Could you return the data below exactly as it appears?

[Dataset entries]

>>

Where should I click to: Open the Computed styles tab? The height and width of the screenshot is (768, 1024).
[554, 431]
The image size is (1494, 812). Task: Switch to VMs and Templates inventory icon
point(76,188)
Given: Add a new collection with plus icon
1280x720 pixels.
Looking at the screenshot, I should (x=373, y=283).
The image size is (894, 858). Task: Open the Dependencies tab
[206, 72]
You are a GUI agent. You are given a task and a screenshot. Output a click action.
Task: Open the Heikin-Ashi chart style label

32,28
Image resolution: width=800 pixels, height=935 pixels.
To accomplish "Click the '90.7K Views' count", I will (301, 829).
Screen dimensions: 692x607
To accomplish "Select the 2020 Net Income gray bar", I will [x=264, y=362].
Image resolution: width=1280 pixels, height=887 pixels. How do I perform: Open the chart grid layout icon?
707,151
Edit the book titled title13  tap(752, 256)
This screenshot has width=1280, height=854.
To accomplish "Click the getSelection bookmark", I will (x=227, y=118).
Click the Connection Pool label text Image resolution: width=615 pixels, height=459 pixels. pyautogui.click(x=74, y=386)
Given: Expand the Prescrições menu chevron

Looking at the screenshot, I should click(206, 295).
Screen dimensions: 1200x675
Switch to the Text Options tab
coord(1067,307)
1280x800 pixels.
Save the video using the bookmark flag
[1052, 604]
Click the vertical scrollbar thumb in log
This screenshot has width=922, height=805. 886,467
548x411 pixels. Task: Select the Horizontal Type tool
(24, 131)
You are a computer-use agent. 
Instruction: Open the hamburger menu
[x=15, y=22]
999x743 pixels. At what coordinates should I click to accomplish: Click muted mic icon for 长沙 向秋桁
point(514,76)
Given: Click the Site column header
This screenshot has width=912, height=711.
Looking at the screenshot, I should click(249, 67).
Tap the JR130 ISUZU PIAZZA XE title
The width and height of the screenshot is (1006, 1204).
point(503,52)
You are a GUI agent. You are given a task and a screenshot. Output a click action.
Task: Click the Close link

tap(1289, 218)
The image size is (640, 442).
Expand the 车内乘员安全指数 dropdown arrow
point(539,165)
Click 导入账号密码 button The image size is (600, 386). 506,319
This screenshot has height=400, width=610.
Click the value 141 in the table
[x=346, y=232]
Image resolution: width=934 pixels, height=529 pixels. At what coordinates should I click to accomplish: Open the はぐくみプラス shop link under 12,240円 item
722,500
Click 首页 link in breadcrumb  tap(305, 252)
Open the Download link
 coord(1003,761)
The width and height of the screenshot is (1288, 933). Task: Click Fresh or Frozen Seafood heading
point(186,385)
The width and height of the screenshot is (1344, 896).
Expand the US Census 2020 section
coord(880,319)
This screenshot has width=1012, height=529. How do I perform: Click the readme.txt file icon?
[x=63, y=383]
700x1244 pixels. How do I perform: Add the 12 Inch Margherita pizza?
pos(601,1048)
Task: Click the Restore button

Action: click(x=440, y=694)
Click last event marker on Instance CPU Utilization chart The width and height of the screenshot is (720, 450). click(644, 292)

<<

• **ANSWER TO THIS PROBLEM**
Where should I click to: Open the Computed styles tab? The height and width of the screenshot is (768, 1024).
[554, 431]
The image size is (1494, 812). Task: Switch to VMs and Templates inventory icon
point(76,188)
Given: Add a new collection with plus icon
1280x720 pixels.
Looking at the screenshot, I should (x=373, y=283).
The image size is (894, 858). Task: Open the Dependencies tab
[206, 72]
You are a GUI agent. You are given a task and a screenshot. Output a click action.
Task: Open the Heikin-Ashi chart style label

32,28
Image resolution: width=800 pixels, height=935 pixels.
To accomplish "Click the '90.7K Views' count", I will (301, 829).
Screen dimensions: 692x607
To accomplish "Select the 2020 Net Income gray bar", I will [x=264, y=362].
Image resolution: width=1280 pixels, height=887 pixels. How do I perform: Open the chart grid layout icon?
707,151
Edit the book titled title13  tap(752, 256)
This screenshot has width=1280, height=854.
To accomplish "Click the getSelection bookmark", I will (x=227, y=118).
Click the Connection Pool label text Image resolution: width=615 pixels, height=459 pixels. pyautogui.click(x=74, y=386)
Given: Expand the Prescrições menu chevron

Looking at the screenshot, I should click(206, 295).
Screen dimensions: 1200x675
Switch to the Text Options tab
coord(1067,307)
1280x800 pixels.
Save the video using the bookmark flag
[1052, 604]
Click the vertical scrollbar thumb in log
This screenshot has width=922, height=805. 886,467
548x411 pixels. Task: Select the Horizontal Type tool
(24, 131)
You are a computer-use agent. 
Instruction: Open the hamburger menu
[x=15, y=22]
999x743 pixels. At what coordinates should I click to accomplish: Click muted mic icon for 长沙 向秋桁
point(514,76)
Given: Click the Site column header
This screenshot has width=912, height=711.
Looking at the screenshot, I should click(249, 67).
Tap the JR130 ISUZU PIAZZA XE title
The width and height of the screenshot is (1006, 1204).
point(503,52)
You are a GUI agent. You are given a task and a screenshot. Output a click action.
Task: Click the Close link

tap(1289, 218)
The image size is (640, 442).
Expand the 车内乘员安全指数 dropdown arrow
point(539,165)
Click 导入账号密码 button The image size is (600, 386). 506,319
This screenshot has height=400, width=610.
Click the value 141 in the table
[x=346, y=232]
Image resolution: width=934 pixels, height=529 pixels. At what coordinates should I click to accomplish: Open the はぐくみプラス shop link under 12,240円 item
722,500
Click 首页 link in breadcrumb  tap(305, 252)
Open the Download link
 coord(1003,761)
The width and height of the screenshot is (1288, 933). Task: Click Fresh or Frozen Seafood heading
point(186,385)
The width and height of the screenshot is (1344, 896).
Expand the US Census 2020 section
coord(880,319)
This screenshot has width=1012, height=529. How do I perform: Click the readme.txt file icon?
[x=63, y=383]
700x1244 pixels. How do I perform: Add the 12 Inch Margherita pizza?
pos(601,1048)
Task: Click the Restore button

Action: click(x=440, y=694)
Click last event marker on Instance CPU Utilization chart The width and height of the screenshot is (720, 450). click(644, 292)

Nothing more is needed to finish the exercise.